Biliyorum... Tutkular tehlikelidir...
Bir ışıltı alır götürür önce... Sonra sımsıcak bir derinliğin baş döndürücü çekimi sarar etrafı yavaş yavaş... Ne olduğunu anlamadığın bu tatlı akıntıya bırakırsın kendini, biraz korkarak... Ürkek bakışların, keşfedişlerin sarhoşluğu ve renk cümbüşüyle kamaşır... Bu büyülü derinliğin sonsuz maviliğinde umarsızca yüzmeye o kadar alışırsın ki gerçek hayata dönerken acı bir "dip vurgunu" seni bekler...

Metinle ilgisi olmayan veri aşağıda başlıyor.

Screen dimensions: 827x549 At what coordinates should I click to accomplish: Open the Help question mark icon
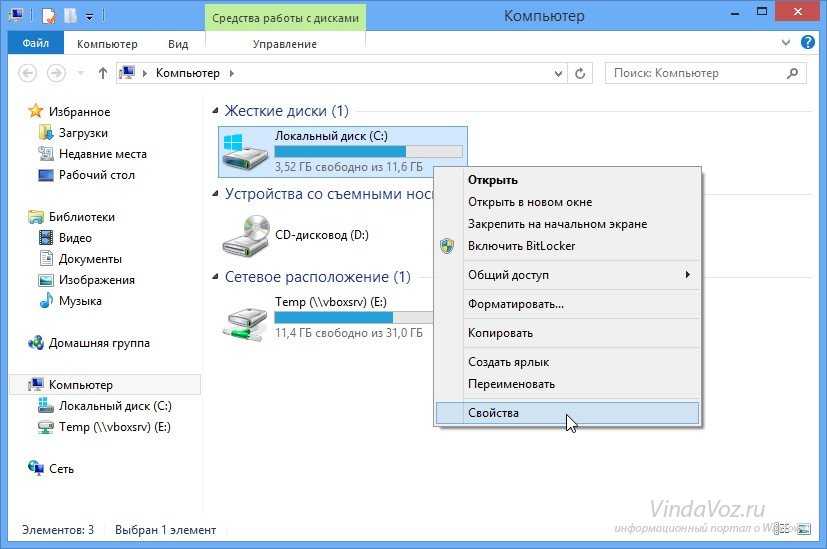[807, 42]
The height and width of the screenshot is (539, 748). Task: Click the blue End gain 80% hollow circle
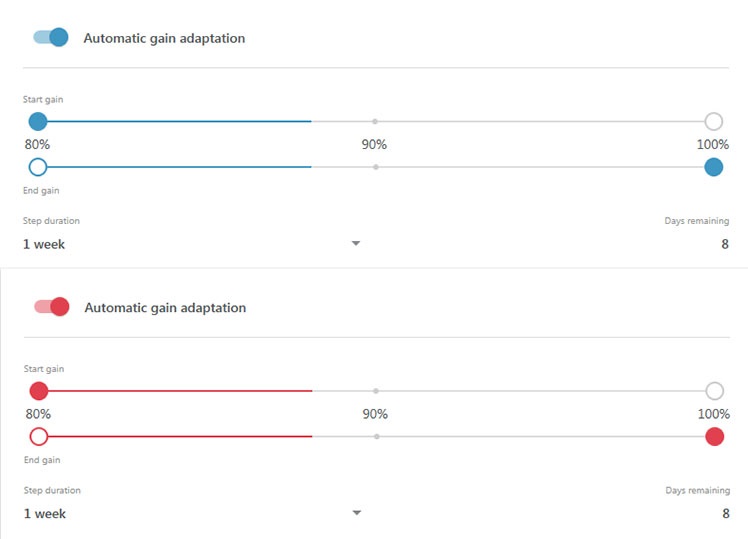(x=38, y=167)
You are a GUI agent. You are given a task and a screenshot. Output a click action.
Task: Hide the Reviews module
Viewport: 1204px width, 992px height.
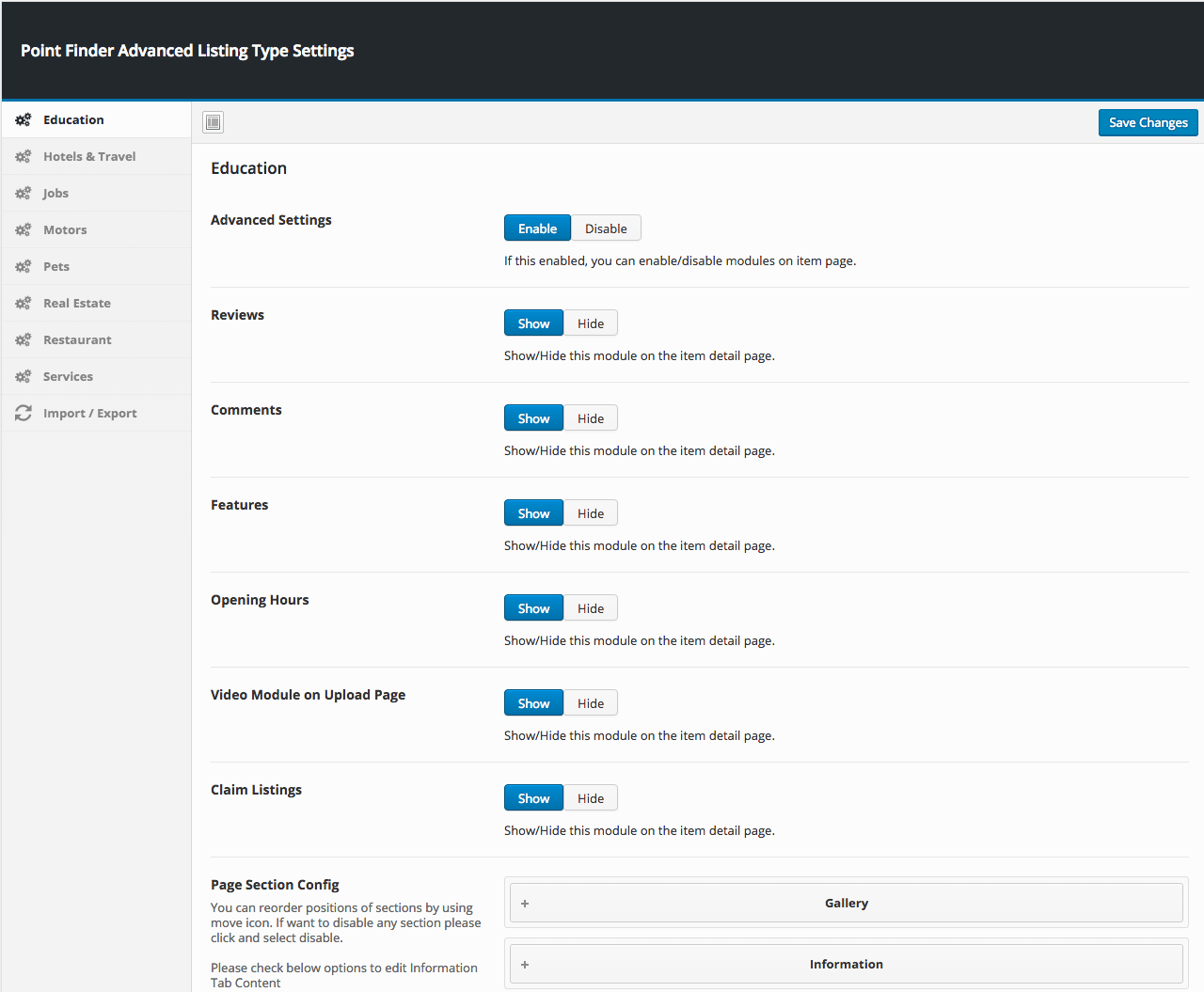coord(591,323)
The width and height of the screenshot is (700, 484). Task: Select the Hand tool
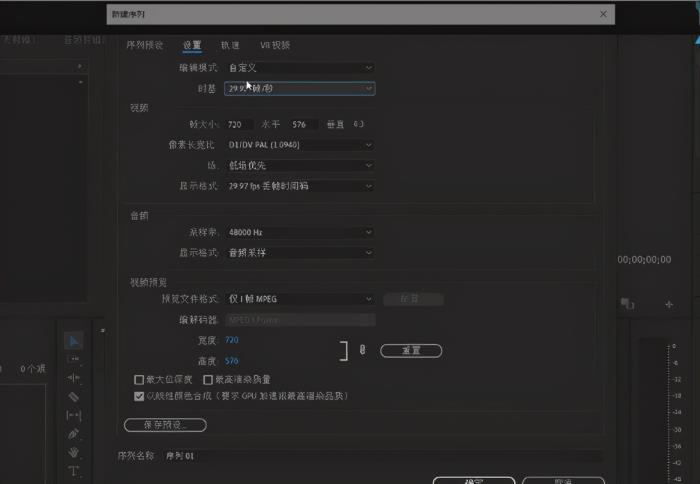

Sen artık bu dünyanın insanı değilsindir. Senelerdir yaşadığın hayat bile yabancıdır sana... Hiç bir şey ısıtmaz, hiç bir şey yakmaz artık bu vasat süregenlikte. Hayat senin için uzun bir özlem koridoru olur; tatsız ve sıkıcı... O sonsuz derinlik öyle bir doldurmuştur ki tüm benliğini sadece oraya dönme özlemiyle yanıp tutuşursun için için... Eğer geri dönemezsen, giderken ona bıraktığın kalbin kocaman boşluğu kalır yalnızca sana... Ve artık hiç bir şey istemezsin o derin maviden başka...
Daha önce varlığından hiç haberdar olmadığın ve hiç tanımadığın bu kapkara boşlukta, o her şeyi başlatan ışıltıyı arasın son bir ümitle... Küçücük gri bir nokta bile senin için umut dolu bir kurtuluş olur...
Aslında özlemle beklediğin kurtuluş yine senin içinde gizlidir... Çocukluğunun o masum ama meraklı bakışlarıyla bakmalısın; taa derinlere... Platon " Ruh sonsuzluğa yakın tarafıyla yeniden buluşabilirse eğer, içine düştüğü denizden kendi hızıyla fırlayıp çıkar." Derken o kocaman kara boşlukla başa çıkmanın anahtarını verir bize...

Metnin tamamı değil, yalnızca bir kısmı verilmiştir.